The problem ▸ Rewrite the listing lines from the one containing "Go back with the Voltar button" through the end of the listing, both ends included, changing "Phone number" to "Telephone number" and leaving everything else the same. Leave the pictures out of the answer.

---------- Extracted entries ----------

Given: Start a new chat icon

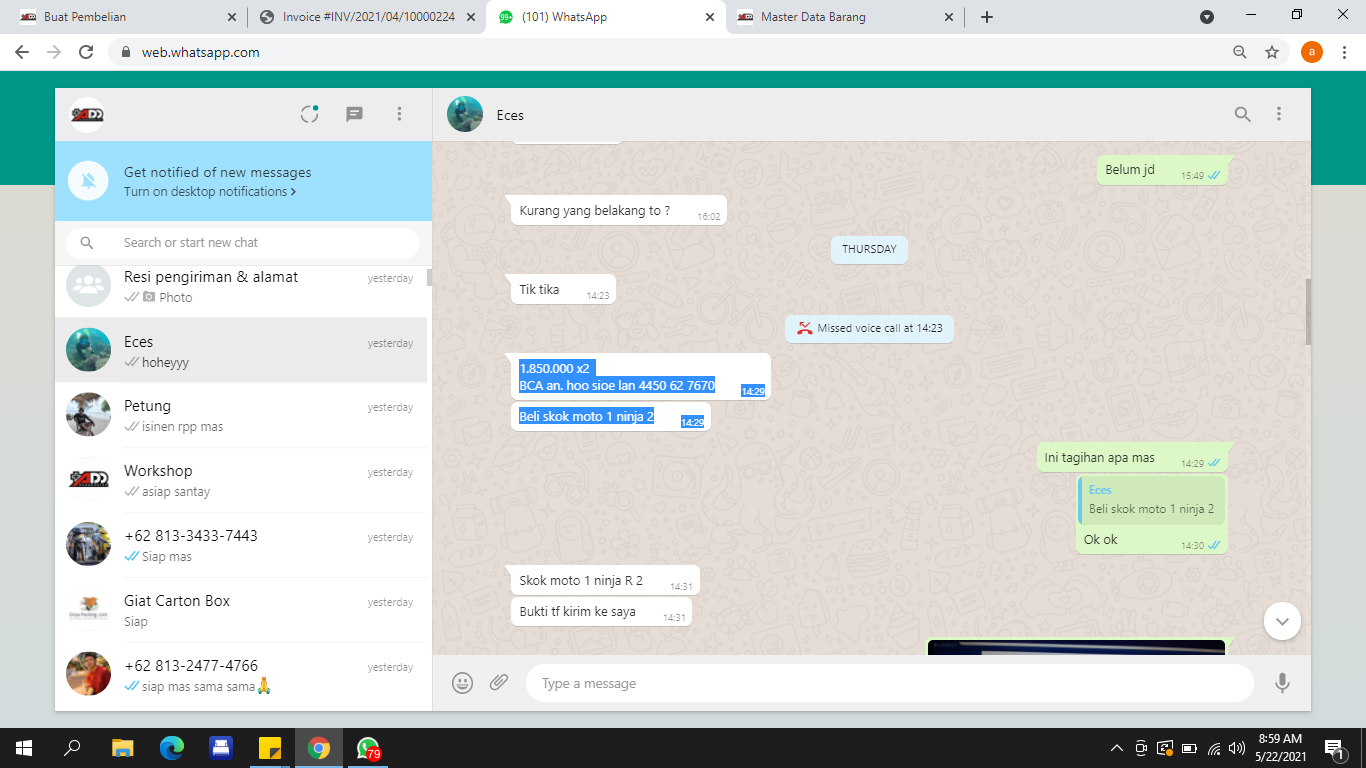Looking at the screenshot, I should click(x=354, y=114).
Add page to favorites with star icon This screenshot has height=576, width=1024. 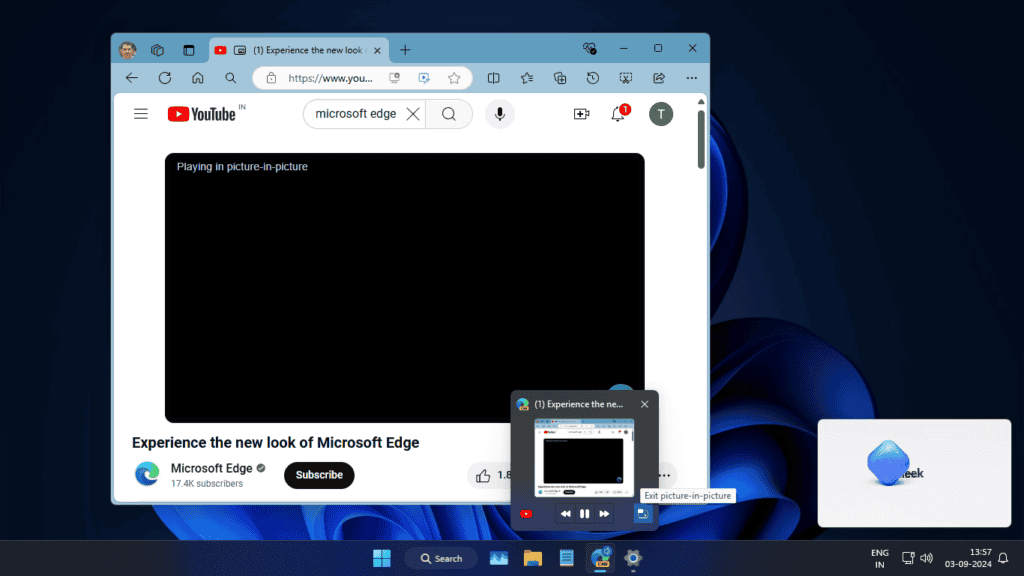454,78
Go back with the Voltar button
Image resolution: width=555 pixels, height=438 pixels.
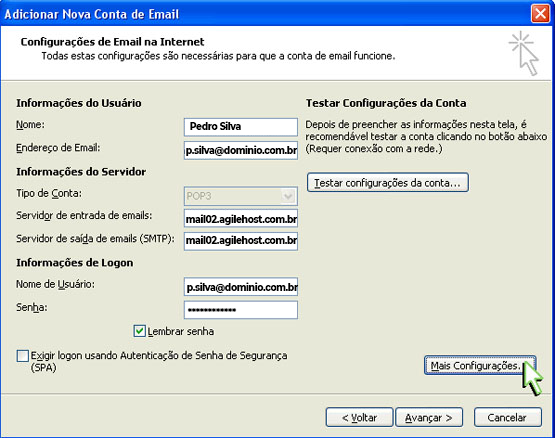[x=359, y=417]
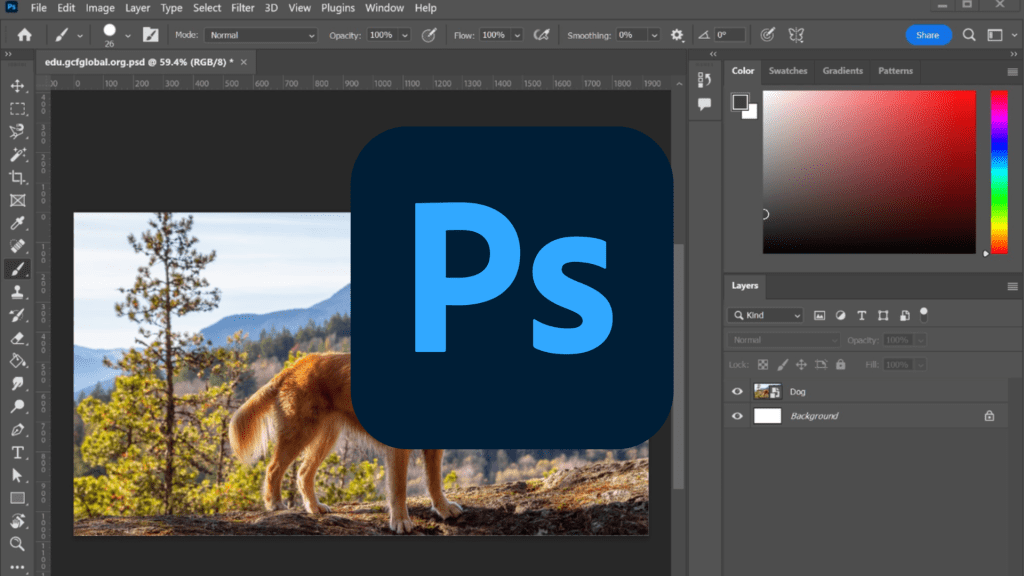Select the Clone Stamp tool
This screenshot has height=576, width=1024.
tap(17, 292)
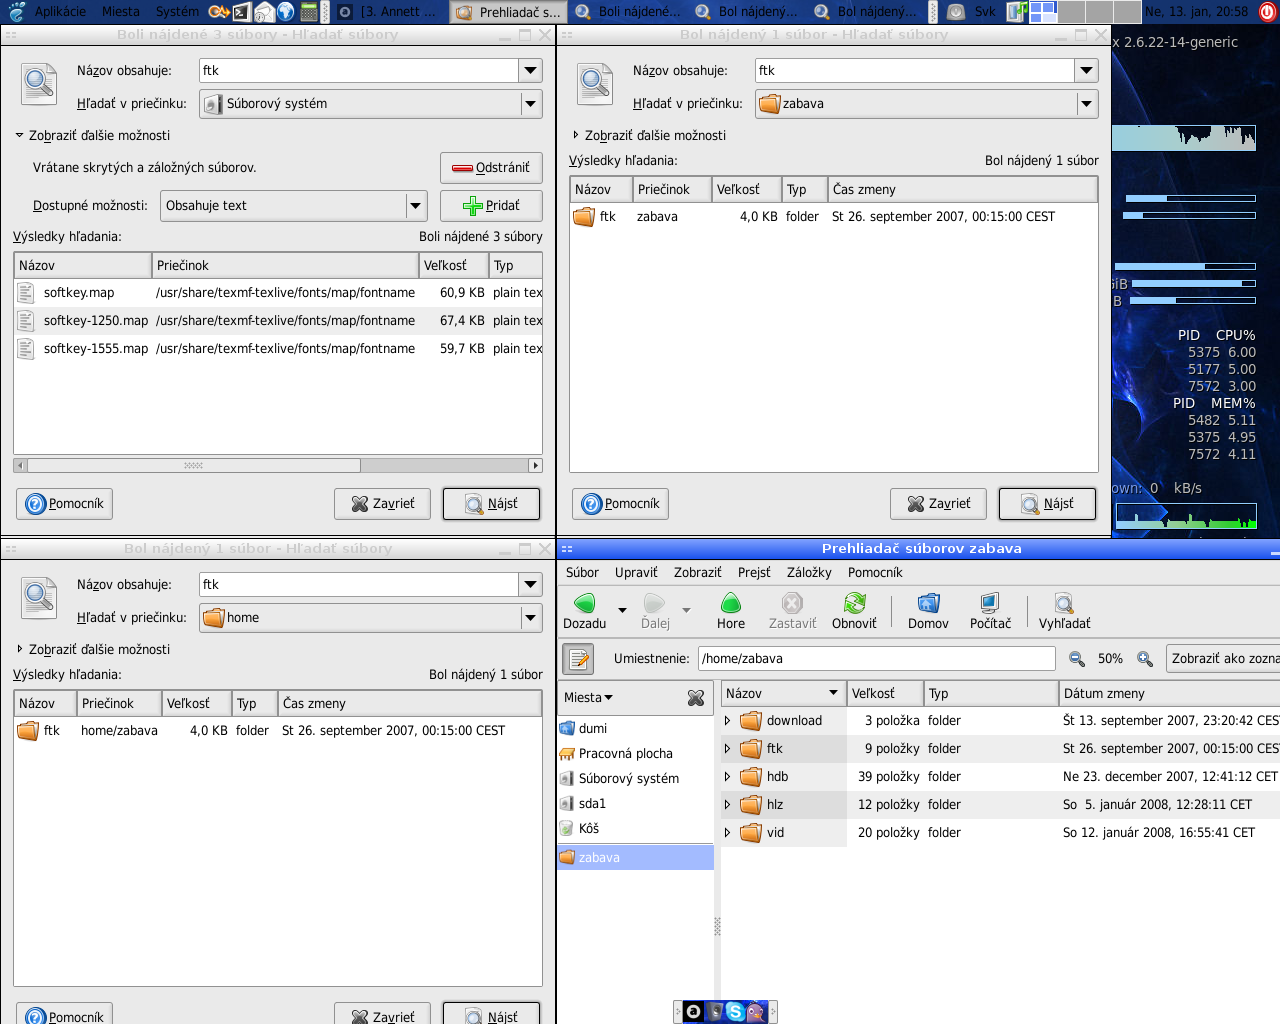Click the Vyhľadať search icon
Viewport: 1280px width, 1024px height.
[x=1064, y=604]
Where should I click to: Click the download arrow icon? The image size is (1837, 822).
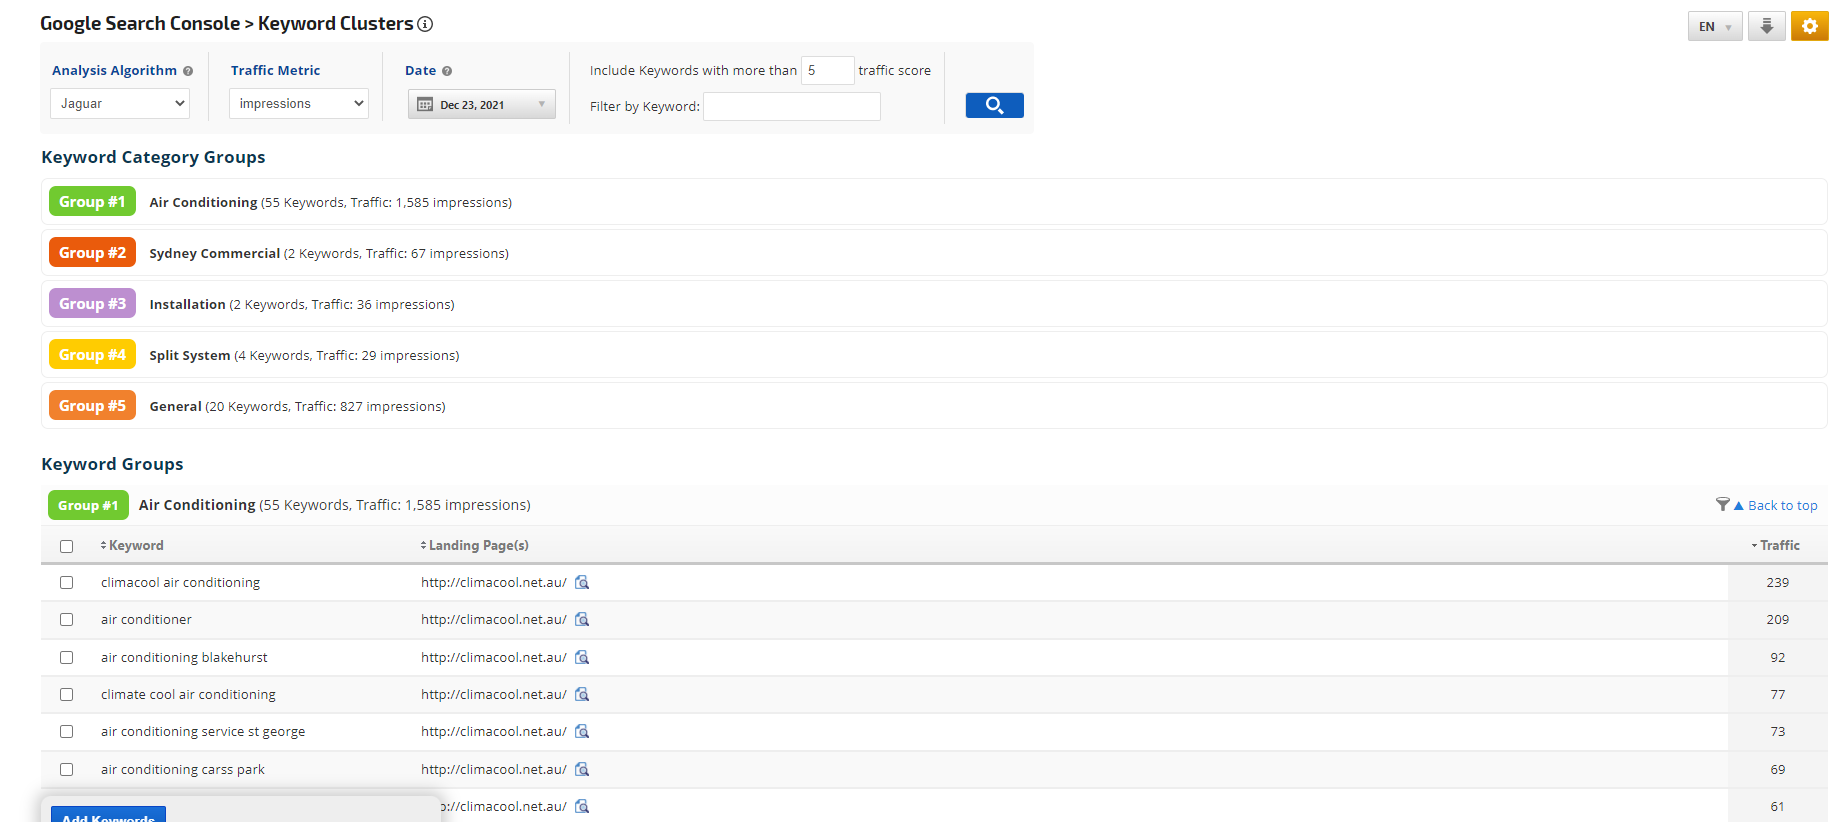pos(1766,26)
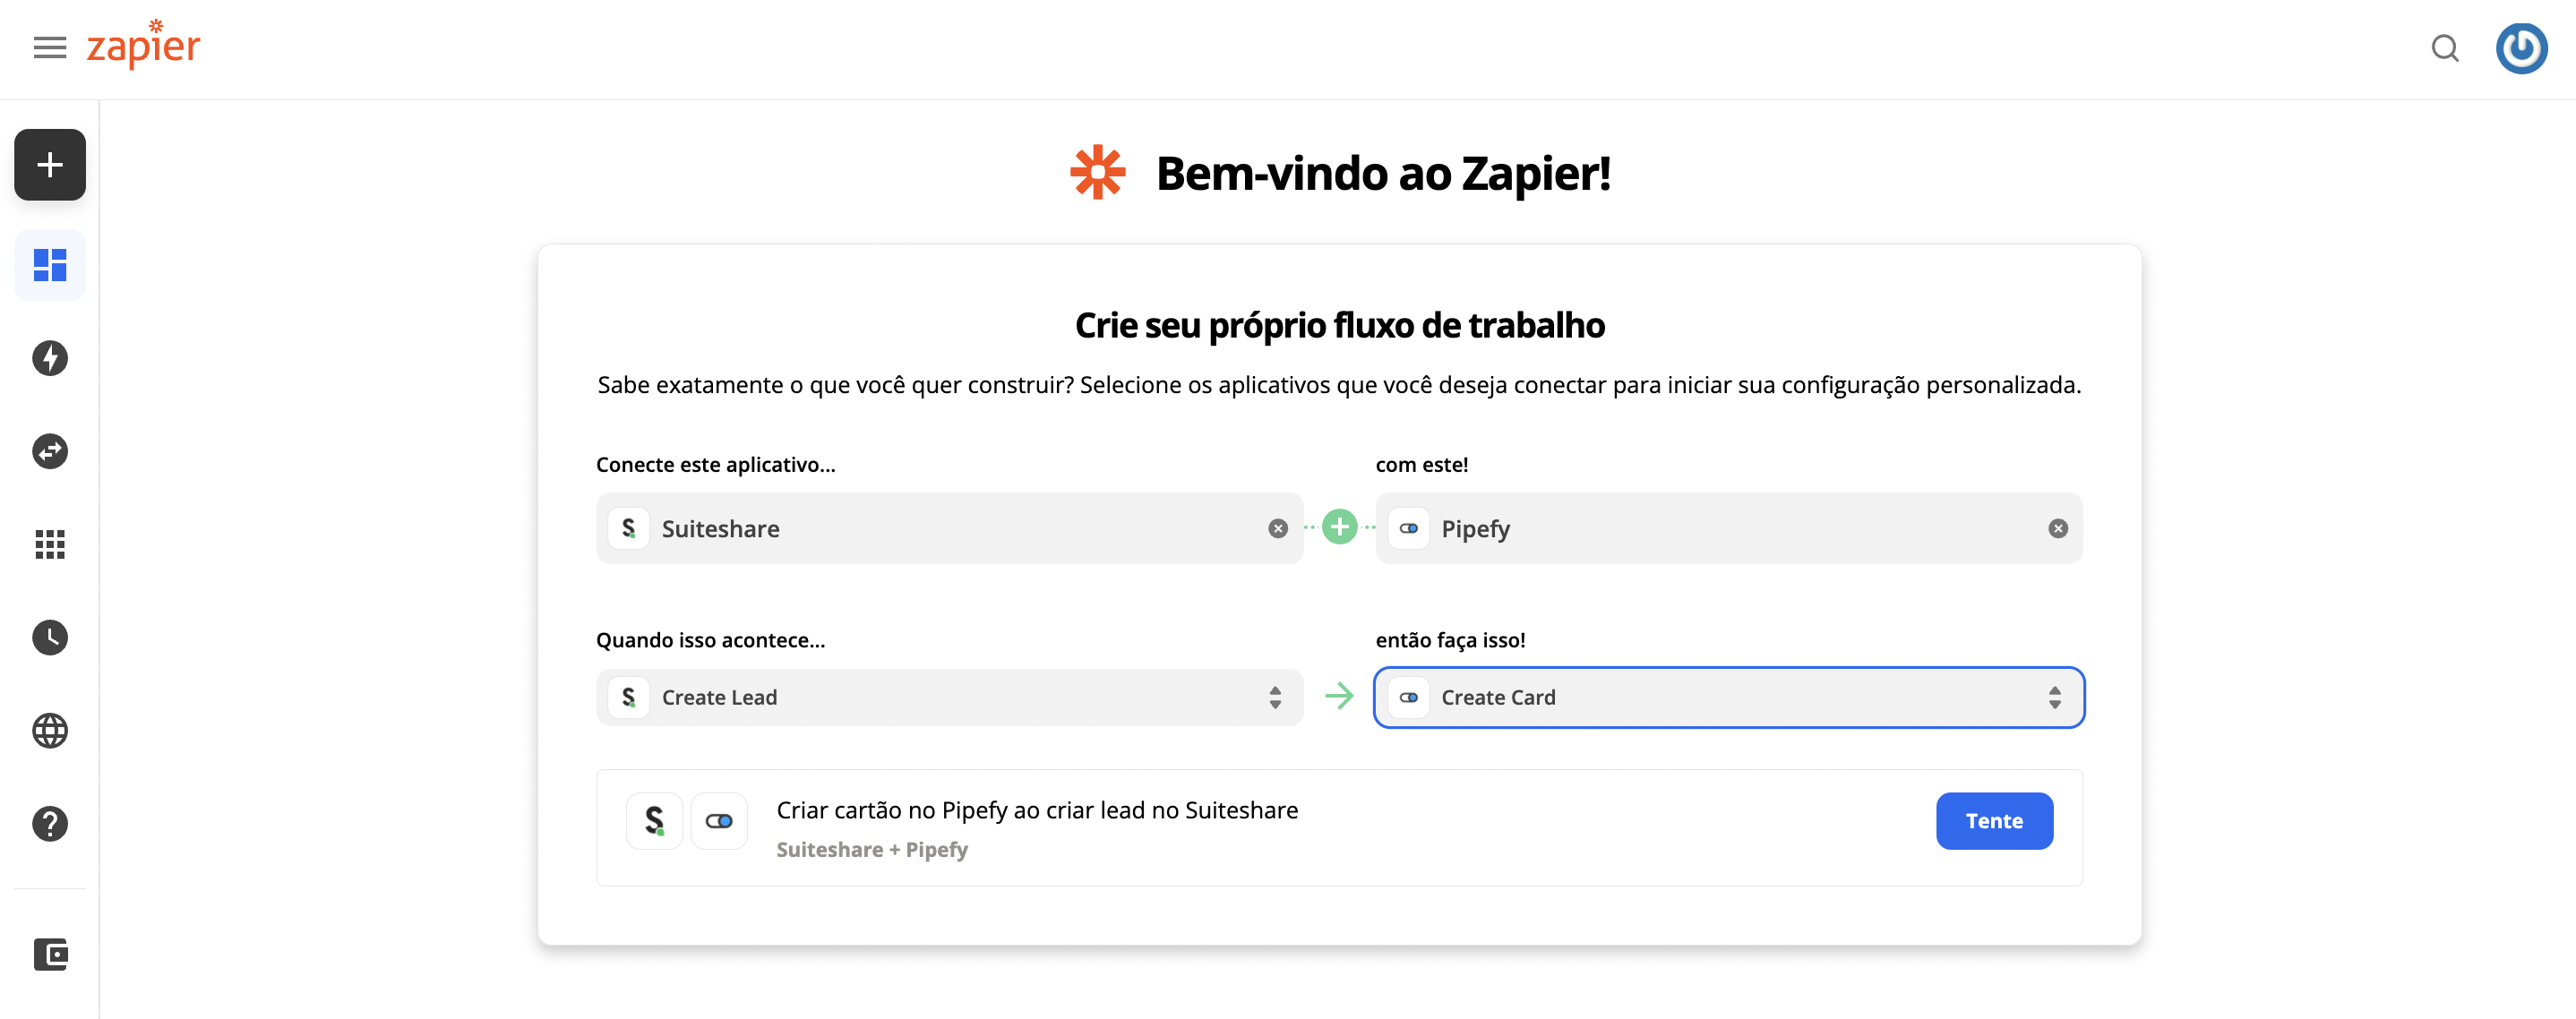Open Zap History via clock icon
Viewport: 2576px width, 1019px height.
click(x=49, y=637)
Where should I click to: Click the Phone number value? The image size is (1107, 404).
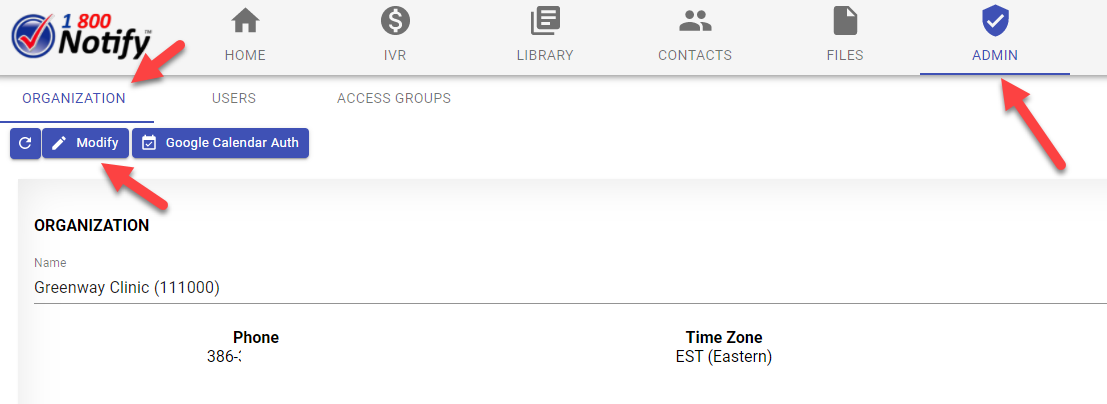(224, 356)
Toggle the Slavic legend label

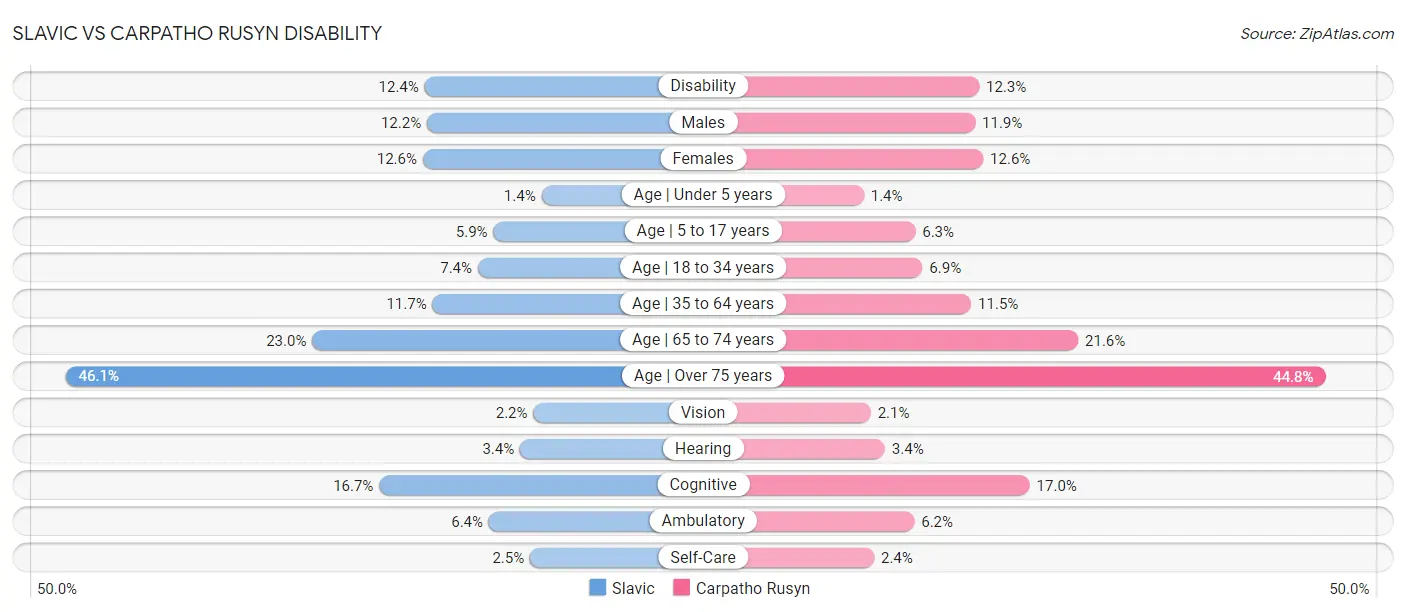(634, 588)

----------

Answer ▸
Go back with the Voltar button
Image resolution: width=555 pixels, height=438 pixels.
[x=359, y=417]
Select the Clone Stamp tool
This screenshot has height=576, width=1024.
tap(17, 292)
Click the Vyhľadať search icon
Viewport: 1280px width, 1024px height.
[x=1064, y=604]
Where should I click to: Click the download arrow icon? The image size is (1837, 822).
pos(1766,26)
Open Zap History via clock icon
Viewport: 2576px width, 1019px height.
click(x=49, y=637)
Where should I click to: Click the Telephone number value? The image size is (1107, 404).
(224, 356)
Toggle the Slavic legend label

(634, 588)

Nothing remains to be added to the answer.